[Collected data entries]
#####
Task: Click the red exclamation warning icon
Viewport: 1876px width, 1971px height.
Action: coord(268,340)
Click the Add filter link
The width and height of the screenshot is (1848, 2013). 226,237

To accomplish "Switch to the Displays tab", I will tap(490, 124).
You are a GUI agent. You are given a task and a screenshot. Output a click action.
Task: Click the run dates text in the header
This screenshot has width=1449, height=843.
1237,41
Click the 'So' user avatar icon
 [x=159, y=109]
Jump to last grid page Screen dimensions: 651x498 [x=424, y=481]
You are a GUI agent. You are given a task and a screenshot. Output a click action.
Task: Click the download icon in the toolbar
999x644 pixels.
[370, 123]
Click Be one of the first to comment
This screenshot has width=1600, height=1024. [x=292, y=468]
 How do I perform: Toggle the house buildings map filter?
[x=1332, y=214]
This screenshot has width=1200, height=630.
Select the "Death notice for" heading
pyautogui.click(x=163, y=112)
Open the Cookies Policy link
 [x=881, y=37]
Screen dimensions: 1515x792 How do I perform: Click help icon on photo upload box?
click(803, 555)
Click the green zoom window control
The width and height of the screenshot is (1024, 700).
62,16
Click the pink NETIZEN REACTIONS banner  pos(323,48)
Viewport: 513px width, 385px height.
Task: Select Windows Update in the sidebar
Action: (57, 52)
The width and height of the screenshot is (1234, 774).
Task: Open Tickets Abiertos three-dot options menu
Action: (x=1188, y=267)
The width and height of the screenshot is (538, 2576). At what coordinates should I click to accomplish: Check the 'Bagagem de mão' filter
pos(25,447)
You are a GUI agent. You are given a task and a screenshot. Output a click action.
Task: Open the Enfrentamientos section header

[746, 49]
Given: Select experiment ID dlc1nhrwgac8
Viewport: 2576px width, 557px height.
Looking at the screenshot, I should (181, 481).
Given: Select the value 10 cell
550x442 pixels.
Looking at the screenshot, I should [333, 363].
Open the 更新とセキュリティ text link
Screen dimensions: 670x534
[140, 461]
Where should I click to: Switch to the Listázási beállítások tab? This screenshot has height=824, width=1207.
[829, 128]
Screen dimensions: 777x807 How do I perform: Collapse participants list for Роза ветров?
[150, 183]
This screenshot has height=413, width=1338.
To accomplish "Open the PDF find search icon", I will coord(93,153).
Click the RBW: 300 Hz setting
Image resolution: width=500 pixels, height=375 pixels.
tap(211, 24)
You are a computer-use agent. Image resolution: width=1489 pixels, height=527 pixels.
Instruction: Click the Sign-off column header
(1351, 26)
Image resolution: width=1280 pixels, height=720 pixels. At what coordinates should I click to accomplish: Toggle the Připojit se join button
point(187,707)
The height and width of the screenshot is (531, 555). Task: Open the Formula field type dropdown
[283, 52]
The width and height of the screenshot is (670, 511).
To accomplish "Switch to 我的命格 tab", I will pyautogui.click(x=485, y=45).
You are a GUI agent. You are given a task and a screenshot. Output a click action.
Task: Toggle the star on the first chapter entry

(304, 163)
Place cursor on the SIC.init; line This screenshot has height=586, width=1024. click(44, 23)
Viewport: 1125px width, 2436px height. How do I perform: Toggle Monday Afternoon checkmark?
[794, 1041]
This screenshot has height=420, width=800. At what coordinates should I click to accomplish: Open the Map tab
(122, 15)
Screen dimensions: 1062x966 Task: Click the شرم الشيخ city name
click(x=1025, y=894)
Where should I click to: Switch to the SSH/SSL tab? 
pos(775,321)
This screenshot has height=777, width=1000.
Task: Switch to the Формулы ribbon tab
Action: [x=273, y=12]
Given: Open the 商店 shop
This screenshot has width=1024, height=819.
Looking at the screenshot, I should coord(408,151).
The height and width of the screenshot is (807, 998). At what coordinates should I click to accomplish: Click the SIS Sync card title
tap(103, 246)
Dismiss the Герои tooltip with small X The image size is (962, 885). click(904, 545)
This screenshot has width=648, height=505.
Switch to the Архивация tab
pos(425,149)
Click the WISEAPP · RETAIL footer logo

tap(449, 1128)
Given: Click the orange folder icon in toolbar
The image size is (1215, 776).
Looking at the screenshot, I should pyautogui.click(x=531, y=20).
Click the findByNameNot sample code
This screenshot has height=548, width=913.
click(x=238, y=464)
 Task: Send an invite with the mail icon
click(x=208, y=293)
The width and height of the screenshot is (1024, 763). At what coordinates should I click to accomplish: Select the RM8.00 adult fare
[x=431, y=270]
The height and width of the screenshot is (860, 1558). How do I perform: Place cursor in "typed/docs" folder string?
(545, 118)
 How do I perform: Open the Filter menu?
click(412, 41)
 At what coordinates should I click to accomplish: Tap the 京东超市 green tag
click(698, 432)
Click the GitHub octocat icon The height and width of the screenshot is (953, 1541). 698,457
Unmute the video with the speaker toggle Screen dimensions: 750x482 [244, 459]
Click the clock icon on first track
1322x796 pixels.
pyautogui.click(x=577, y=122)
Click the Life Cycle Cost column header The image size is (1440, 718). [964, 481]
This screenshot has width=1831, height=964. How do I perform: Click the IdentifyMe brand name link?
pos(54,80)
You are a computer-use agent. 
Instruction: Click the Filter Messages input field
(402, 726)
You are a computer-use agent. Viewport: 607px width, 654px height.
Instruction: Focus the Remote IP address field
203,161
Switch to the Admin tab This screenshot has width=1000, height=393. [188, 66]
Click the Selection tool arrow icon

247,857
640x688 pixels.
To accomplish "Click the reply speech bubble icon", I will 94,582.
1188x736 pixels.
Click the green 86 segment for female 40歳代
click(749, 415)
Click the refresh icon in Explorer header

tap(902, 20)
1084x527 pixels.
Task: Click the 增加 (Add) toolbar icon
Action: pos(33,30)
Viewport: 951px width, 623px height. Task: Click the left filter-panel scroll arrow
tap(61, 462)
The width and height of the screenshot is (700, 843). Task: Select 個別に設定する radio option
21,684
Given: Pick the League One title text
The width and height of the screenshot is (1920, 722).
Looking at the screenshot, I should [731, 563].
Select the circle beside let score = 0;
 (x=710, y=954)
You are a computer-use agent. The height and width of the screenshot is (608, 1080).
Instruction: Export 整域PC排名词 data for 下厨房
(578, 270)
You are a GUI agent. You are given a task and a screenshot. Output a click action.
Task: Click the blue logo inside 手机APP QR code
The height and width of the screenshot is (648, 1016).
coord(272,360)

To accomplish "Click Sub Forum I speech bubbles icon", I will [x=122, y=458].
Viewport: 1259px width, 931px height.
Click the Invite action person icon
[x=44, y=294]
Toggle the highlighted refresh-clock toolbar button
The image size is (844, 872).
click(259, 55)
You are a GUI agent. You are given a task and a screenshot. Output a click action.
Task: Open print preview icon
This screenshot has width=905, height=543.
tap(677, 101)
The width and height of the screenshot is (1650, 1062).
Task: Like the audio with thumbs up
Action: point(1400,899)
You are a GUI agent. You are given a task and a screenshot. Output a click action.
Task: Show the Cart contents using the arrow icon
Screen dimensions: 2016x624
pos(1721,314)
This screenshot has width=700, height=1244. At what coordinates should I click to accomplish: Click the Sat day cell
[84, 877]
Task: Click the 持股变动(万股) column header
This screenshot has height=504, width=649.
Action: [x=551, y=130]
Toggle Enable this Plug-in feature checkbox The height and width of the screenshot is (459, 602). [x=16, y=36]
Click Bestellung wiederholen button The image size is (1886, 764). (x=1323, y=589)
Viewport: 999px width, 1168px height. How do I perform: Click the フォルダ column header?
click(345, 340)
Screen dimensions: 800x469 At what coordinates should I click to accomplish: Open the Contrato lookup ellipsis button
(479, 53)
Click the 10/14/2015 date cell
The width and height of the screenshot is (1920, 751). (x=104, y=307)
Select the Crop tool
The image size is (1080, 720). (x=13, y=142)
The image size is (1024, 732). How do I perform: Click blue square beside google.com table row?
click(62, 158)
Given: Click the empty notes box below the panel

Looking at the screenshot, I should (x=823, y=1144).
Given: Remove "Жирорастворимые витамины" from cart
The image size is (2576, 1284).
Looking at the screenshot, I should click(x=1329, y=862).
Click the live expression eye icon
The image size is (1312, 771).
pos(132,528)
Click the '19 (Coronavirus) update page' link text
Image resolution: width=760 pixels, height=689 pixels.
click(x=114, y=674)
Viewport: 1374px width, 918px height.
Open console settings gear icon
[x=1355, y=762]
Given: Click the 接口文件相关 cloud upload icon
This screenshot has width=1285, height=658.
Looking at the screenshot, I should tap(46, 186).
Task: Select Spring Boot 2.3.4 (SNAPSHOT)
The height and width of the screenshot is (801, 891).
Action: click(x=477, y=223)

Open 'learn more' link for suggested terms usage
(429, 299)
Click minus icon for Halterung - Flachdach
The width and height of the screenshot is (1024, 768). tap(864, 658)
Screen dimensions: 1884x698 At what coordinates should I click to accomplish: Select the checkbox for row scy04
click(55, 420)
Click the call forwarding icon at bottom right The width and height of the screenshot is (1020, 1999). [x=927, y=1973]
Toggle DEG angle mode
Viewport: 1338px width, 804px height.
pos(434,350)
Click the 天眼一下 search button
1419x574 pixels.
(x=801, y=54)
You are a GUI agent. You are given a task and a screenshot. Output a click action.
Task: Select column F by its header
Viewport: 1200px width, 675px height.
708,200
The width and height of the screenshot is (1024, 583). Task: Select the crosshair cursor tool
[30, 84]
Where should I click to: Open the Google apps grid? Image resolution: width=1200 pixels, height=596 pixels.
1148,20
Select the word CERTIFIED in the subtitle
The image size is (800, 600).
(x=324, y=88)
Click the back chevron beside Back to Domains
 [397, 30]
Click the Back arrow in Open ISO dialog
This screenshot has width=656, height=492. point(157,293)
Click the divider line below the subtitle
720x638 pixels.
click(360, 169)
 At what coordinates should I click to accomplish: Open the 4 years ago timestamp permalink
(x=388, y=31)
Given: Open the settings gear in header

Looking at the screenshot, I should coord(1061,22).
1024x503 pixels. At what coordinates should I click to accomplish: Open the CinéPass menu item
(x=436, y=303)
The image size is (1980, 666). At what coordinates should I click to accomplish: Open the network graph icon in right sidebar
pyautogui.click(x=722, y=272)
#####
Work task>
Of all the entries above, retype exactly the lines from the line with "At what coordinates should I click to accomplish: Tap" to the line with "Toggle the highlighted", both included, and no others.

Task response>
 At what coordinates should I click to accomplish: Tap the 京东超市 green tag
click(698, 432)
Click the GitHub octocat icon The height and width of the screenshot is (953, 1541). 698,457
Unmute the video with the speaker toggle Screen dimensions: 750x482 [244, 459]
Click the clock icon on first track
1322x796 pixels.
pyautogui.click(x=577, y=122)
Click the Life Cycle Cost column header The image size is (1440, 718). [964, 481]
This screenshot has width=1831, height=964. How do I perform: Click the IdentifyMe brand name link?
pos(54,80)
You are a computer-use agent. 
Instruction: Click the Filter Messages input field
(402, 726)
You are a computer-use agent. Viewport: 607px width, 654px height.
Instruction: Focus the Remote IP address field
203,161
Switch to the Admin tab This screenshot has width=1000, height=393. [188, 66]
Click the Selection tool arrow icon

247,857
640x688 pixels.
To accomplish "Click the reply speech bubble icon", I will 94,582.
1188x736 pixels.
Click the green 86 segment for female 40歳代
click(749, 415)
Click the refresh icon in Explorer header

tap(902, 20)
1084x527 pixels.
Task: Click the 增加 (Add) toolbar icon
Action: pos(33,30)
Viewport: 951px width, 623px height. Task: Click the left filter-panel scroll arrow
tap(61, 462)
The width and height of the screenshot is (700, 843). Task: Select 個別に設定する radio option
21,684
Given: Pick the League One title text
The width and height of the screenshot is (1920, 722).
Looking at the screenshot, I should [731, 563].
Select the circle beside let score = 0;
 (x=710, y=954)
You are a computer-use agent. The height and width of the screenshot is (608, 1080).
Instruction: Export 整域PC排名词 data for 下厨房
(578, 270)
You are a GUI agent. You are given a task and a screenshot. Output a click action.
Task: Click the blue logo inside 手机APP QR code
The height and width of the screenshot is (648, 1016).
coord(272,360)

To accomplish "Click Sub Forum I speech bubbles icon", I will [x=122, y=458].
Viewport: 1259px width, 931px height.
Click the Invite action person icon
[x=44, y=294]
Toggle the highlighted refresh-clock toolbar button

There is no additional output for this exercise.